Zaczął się o 23:25 bodajże, owszem część uczniów i nauczycieli to obejrzy (mamy jutro wolne).
Ale większość społeczeństwa NIE!
TV robi sobie z nas...
eh...
Zgadzam się! Nie będę leciał po całej TVP (ogólnie uważam że schodzi na psy) i skoncentruje się na sferze filmowej. Programy Grażyny Torbickiej, osoby rozpoznawanej i szanowanej w świecie są przesuwane na coraz późniejsze godziny. Nigdy nie dane mi będzie obejrzeć twórczości Kieślowskiego w TVP1/2 gdyż zwykle Trzy kolory emitowane są o godzinach dla nietoperzy (1:00). Wstyd! Jedyny program telewizyjny który zasługuje na miano Telewizji Publicznej jest TVP Kultura.
PS: Pora umierać widziałem (jednak mi się udało)

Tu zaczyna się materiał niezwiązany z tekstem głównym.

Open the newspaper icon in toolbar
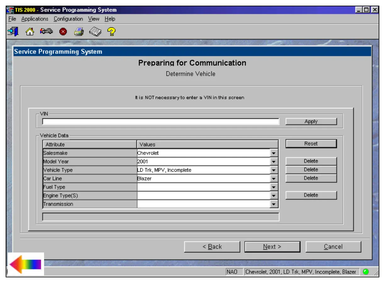Image resolution: width=385 pixels, height=283 pixels. tap(95, 32)
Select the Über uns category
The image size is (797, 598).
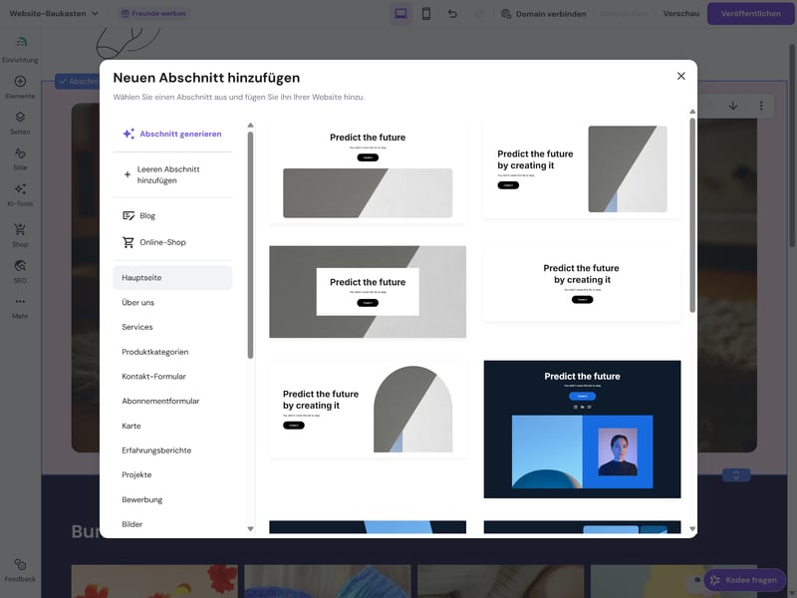[137, 302]
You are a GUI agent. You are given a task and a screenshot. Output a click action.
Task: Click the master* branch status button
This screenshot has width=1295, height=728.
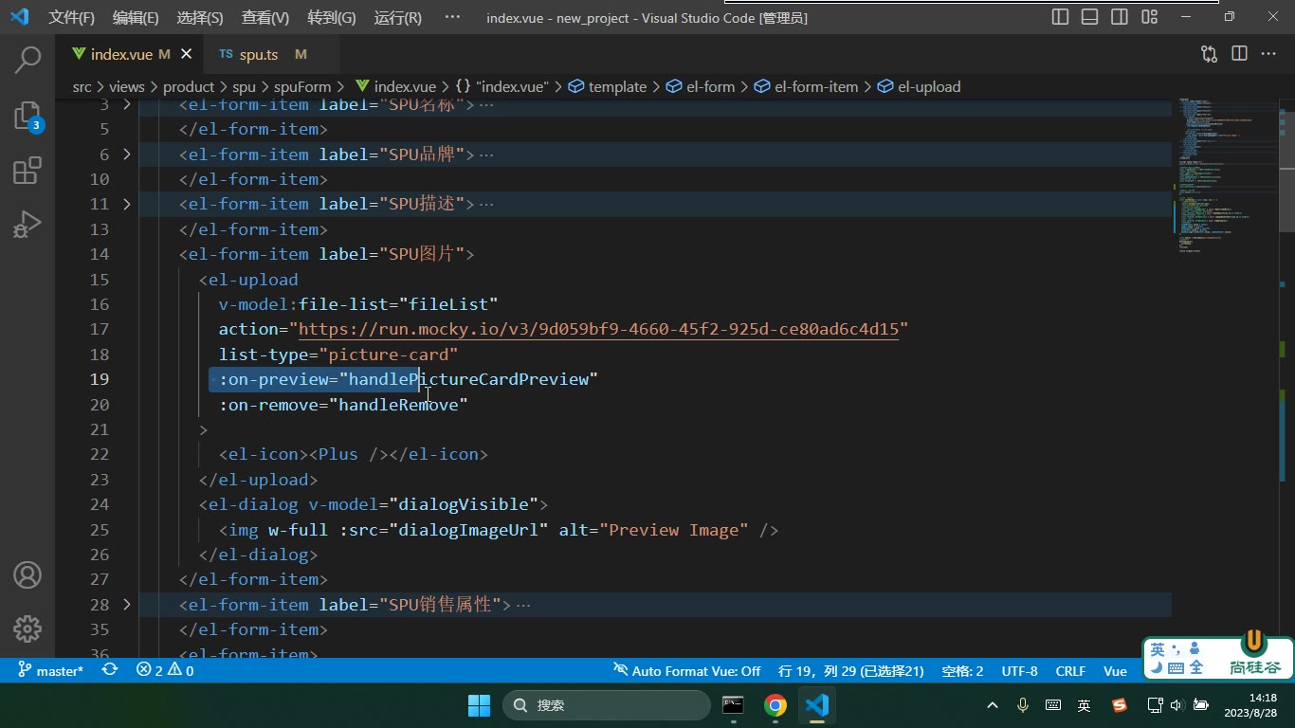[x=50, y=670]
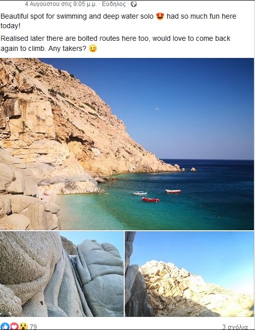This screenshot has height=330, width=255.
Task: Click the "Beautiful spot for swimming" text line
Action: pyautogui.click(x=118, y=17)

Nie przesadzajcie. Przecież film poszedł w wyśmienitej porze... misyjnej...
ps. chylę czoła przed Panią Danutą Szaflarską i reżyserką P. Dorotą Kędzierzawską.
Mnie też się wydaje, że taki nastrój robi większe wrażenie o właściwej porze. Przedpołudnie jest dobre na amerykański plastik i płaskie kino familijne, późny wieczór na naprawdę dobre kino.